***** BRON

Dit artikel is in 2008 ontstaan voor een congres over contractonderhandelingen in Europa en geeft een pregnant overzicht van het Duitse recht en de Duitse rechtscultuur op belangrijke punten.
Onderwerpen:
Inleiding Duits recht
Anspruchsdenken
Handelsgesetzbuch
Unerlaubte Handlung en overeenkomst
Precontractuele fase
Algemene voorwaarden
Dwingend recht
Grondaankoop altijd notariëel
Uitsluiting en beperking van aansprakelijkheid
Boeteclausules
Eigendomsvoorbehoud
Cultuurverschillen bij het onderhandelen
Het Duitse recht geeft op veel vragen uiteindelijk hetzelfde antwoord als het Nederlandse recht. Alleen de weg naar het antwoord is door het verschil in systematiek vaak anders. Voorafgaand aan de behandeling van de onderwerpen naar Duits recht, wordt hier eerst een aantal kenmerkende verschillen in de systematiek belicht, waardoor het gemakkelijker wordt de verschillen in het juridisch denken te onderkennen.
“Anspruchsdenken” is eigenlijk een woord van zelfkritiek van de Duitser, die zich ervan bewust is, dat ook de normale-burger-niet-jurist zeer juridisch denkt en maar al te graag zijn buurman “verklagt”. Maar er steekt in het woord nog iets anders dat van belang is voor de inleving in het Duitse rechtssysteem. De Napoleontische rechtssystemen, zoals die van Frankrijk, België en Nederland, denken vooral in termen van “verplichtingen”: uit verplichtingen kunnen vorderingen ontstaan. De Duitse jurist denkt daarentegen in de eerste plaats in termen van “aanspraak” (“Anspruch“). Dit lijkt wellicht een verschil te zijn met weinig consequenties, maar het beïnvloedt de manier van juridisch denken en communiceren in grote mate.

**********
***** GEËXTRAHEERDE GEGEVENS

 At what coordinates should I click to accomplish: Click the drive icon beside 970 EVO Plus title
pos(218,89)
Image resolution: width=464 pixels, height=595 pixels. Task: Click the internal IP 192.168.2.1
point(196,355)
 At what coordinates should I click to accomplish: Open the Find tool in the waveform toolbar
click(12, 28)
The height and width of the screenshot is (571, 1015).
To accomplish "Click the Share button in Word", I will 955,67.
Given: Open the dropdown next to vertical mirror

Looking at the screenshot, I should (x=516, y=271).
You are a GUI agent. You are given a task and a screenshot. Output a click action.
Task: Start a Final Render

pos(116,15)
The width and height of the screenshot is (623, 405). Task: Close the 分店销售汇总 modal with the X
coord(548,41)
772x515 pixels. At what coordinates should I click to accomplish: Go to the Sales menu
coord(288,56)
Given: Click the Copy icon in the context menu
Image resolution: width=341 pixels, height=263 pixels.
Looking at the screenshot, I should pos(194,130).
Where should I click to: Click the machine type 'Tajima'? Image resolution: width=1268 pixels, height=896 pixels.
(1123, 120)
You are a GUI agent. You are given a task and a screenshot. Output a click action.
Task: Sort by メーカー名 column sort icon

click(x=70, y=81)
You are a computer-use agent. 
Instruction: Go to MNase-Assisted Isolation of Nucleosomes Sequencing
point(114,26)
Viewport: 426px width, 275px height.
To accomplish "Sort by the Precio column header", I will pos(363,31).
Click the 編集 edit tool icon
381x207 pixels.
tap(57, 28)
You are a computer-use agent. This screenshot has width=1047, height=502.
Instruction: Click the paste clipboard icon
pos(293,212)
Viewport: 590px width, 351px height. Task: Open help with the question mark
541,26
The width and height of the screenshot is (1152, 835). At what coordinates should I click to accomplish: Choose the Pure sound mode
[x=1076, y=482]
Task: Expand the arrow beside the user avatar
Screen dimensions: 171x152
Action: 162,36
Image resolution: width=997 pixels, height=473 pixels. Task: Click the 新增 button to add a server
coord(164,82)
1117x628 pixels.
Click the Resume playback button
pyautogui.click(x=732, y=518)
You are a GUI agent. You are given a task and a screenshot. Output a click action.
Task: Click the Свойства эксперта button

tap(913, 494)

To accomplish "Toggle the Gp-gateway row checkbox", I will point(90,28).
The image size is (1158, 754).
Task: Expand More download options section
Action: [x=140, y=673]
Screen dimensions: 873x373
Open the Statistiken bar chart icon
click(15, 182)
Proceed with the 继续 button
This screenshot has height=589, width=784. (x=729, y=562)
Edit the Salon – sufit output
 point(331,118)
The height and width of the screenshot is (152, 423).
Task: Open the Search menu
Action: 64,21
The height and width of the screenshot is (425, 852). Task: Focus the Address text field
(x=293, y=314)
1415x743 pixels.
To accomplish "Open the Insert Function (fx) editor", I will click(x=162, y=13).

**********

### OPDRACHT A:
Schrijf uit de tekst over het Duitse recht het stuk van "Dit artikel is" tot en met "op belangrijke punten." woordelijk over.
### OPDRACHT B:
Voor wat voor congres is de tekst over het Duitse recht in 2008 ontstaan?
De rijen staan los van de bron.

### OPLOSSING A:
Dit artikel is in 2008 ontstaan voor een congres over contractonderhandelingen in Europa en geeft een pregnant overzicht van het Duitse recht en de Duitse rechtscultuur op belangrijke punten.

### OPLOSSING B:
Voor een congres over contractonderhandelingen in Europa.